* [EXERCISE PROMPT]: Retype, word for word, each line between the lines holding "Instruction: Toggle activity sort direction" and "Task: Expand the Documentation dropdown", inclusive, and leave the rest of the data alone.

* [GIVEN RECORDS]:
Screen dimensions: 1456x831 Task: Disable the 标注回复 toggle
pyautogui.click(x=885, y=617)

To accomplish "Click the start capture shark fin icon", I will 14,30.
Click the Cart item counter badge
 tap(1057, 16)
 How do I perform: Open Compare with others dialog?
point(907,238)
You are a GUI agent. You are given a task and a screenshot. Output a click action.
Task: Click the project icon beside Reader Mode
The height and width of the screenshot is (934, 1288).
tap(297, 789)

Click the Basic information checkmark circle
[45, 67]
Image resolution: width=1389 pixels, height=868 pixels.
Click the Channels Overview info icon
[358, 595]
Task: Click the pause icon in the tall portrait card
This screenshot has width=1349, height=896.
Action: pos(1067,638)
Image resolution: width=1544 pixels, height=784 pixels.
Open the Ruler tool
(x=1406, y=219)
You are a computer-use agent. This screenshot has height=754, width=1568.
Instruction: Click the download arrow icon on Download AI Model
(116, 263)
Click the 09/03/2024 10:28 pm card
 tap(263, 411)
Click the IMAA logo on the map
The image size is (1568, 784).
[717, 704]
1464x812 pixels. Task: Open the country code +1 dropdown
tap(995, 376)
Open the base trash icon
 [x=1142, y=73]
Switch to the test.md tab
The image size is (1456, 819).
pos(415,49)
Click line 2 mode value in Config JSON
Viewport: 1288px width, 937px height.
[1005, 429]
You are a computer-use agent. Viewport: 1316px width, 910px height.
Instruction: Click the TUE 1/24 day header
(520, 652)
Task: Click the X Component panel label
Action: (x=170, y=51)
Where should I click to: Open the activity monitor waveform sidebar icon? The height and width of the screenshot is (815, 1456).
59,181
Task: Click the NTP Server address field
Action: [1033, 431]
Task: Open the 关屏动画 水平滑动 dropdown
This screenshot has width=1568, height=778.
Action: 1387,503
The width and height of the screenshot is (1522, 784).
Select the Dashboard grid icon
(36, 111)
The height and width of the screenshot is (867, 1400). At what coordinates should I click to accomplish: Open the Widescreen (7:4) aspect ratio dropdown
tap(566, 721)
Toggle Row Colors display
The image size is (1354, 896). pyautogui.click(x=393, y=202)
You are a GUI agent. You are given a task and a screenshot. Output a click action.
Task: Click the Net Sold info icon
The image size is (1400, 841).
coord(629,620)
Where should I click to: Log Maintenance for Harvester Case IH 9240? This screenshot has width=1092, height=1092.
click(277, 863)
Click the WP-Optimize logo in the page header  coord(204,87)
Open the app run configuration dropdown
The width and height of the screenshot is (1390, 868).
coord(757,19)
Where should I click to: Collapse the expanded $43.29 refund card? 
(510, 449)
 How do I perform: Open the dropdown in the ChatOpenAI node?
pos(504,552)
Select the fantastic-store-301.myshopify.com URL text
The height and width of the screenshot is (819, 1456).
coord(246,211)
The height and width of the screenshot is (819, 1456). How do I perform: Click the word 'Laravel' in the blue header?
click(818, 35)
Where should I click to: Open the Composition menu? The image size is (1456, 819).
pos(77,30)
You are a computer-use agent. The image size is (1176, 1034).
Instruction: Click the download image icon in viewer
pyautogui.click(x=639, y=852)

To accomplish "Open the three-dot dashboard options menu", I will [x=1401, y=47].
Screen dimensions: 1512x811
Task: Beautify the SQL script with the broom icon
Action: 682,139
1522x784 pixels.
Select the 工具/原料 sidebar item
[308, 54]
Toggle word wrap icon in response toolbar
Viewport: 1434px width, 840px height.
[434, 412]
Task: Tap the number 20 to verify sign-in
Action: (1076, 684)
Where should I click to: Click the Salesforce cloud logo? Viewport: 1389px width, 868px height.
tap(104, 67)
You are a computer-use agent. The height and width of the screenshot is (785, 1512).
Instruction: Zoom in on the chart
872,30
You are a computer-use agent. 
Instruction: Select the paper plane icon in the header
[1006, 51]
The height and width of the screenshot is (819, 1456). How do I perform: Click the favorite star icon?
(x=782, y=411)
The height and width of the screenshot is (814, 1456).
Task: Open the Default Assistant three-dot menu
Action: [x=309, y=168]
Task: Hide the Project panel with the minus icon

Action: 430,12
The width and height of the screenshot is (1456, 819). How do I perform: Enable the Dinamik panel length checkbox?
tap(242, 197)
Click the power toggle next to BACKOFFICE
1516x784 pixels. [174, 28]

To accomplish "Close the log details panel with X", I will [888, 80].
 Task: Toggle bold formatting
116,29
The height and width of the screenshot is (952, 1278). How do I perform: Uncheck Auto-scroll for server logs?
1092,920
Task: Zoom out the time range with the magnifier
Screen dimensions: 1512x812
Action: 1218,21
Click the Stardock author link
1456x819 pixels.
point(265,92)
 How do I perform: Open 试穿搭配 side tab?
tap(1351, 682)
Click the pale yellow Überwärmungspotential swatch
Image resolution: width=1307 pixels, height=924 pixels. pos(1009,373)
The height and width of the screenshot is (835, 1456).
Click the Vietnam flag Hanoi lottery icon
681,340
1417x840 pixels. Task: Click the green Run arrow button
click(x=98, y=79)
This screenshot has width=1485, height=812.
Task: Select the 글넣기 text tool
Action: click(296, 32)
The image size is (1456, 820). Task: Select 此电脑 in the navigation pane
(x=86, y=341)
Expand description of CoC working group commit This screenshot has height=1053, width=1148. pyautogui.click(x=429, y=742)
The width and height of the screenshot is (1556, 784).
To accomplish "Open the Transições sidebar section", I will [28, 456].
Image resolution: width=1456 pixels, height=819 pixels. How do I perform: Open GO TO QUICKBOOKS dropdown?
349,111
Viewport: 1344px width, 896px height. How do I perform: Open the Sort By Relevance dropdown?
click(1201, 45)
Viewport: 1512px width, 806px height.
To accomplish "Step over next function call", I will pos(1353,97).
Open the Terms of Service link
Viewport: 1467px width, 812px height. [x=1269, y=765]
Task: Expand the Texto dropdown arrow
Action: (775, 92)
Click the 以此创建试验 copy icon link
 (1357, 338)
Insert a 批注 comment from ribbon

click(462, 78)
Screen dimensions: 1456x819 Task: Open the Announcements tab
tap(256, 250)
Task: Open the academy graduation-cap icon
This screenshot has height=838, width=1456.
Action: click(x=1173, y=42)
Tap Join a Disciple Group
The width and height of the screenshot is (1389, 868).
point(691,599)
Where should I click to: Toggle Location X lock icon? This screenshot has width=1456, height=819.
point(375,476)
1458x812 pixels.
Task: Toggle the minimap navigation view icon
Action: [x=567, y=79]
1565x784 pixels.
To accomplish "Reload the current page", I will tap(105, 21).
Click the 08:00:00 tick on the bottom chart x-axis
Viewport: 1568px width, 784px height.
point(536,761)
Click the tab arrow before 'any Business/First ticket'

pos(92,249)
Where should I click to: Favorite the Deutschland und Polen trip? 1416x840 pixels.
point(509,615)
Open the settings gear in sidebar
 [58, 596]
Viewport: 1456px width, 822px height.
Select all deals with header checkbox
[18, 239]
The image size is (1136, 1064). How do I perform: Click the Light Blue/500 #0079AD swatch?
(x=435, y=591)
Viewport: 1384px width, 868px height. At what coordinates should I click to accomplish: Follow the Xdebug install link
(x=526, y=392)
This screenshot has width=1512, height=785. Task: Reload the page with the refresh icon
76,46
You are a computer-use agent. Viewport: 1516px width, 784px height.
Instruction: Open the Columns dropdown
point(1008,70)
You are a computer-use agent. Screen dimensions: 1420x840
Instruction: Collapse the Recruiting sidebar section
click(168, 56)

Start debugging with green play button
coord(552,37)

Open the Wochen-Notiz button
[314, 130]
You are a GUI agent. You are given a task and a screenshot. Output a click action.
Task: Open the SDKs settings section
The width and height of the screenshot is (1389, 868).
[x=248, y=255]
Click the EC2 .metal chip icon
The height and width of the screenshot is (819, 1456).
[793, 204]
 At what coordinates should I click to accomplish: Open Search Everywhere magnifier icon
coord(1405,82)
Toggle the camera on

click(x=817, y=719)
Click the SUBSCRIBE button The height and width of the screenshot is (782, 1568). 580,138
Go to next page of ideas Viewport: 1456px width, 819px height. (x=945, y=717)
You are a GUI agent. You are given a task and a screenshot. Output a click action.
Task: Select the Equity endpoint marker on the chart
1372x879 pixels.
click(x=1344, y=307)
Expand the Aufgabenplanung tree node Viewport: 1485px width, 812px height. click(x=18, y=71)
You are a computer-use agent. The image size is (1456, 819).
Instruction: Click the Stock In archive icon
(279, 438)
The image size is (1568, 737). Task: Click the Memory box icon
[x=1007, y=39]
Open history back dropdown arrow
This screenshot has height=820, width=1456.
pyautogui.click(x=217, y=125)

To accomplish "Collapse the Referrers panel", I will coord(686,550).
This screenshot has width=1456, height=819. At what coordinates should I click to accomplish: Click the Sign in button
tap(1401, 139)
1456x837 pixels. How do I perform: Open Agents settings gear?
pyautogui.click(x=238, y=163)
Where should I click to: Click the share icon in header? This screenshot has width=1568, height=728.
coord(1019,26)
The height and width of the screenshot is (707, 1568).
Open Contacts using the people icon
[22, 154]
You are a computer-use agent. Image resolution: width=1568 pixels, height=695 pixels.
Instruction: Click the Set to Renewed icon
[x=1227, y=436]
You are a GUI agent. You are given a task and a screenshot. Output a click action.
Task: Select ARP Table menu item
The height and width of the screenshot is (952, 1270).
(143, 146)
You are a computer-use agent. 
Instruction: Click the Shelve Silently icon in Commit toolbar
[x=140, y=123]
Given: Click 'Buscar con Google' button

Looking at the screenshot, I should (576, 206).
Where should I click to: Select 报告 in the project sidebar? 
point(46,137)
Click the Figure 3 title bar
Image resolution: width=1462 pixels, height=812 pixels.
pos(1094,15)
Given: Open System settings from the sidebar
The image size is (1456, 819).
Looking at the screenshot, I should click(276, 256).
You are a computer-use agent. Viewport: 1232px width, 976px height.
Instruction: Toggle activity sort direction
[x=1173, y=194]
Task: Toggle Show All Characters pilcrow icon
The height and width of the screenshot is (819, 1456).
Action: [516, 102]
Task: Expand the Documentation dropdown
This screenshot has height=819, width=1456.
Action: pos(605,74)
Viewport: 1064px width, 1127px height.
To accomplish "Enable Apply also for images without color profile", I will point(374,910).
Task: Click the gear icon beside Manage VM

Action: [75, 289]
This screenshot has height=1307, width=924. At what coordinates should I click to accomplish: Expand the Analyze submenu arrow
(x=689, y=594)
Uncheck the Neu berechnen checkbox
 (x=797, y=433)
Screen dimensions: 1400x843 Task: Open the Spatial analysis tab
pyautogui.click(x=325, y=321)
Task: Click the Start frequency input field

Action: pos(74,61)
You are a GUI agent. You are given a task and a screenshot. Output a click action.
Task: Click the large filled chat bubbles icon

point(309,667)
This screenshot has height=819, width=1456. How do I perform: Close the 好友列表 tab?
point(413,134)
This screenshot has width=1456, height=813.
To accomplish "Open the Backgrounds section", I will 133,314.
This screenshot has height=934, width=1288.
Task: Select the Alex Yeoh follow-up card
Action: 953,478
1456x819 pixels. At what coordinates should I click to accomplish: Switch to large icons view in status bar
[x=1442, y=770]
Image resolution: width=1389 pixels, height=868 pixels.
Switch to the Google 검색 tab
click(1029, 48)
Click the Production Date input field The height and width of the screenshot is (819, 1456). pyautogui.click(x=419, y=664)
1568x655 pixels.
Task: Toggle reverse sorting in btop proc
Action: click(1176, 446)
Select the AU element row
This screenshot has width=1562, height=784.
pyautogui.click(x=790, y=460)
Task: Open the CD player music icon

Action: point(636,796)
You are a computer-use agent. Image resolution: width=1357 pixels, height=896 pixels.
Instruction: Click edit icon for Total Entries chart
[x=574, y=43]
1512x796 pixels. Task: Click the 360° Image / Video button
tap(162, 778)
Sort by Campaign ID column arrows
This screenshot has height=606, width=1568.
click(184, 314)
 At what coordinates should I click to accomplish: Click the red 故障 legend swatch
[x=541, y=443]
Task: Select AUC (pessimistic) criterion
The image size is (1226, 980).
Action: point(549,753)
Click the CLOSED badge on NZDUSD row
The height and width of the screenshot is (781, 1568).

* [TASK RESPONSE]:
Instruction: Toggle activity sort direction
[x=1173, y=194]
Task: Toggle Show All Characters pilcrow icon
The height and width of the screenshot is (819, 1456).
Action: [516, 102]
Task: Expand the Documentation dropdown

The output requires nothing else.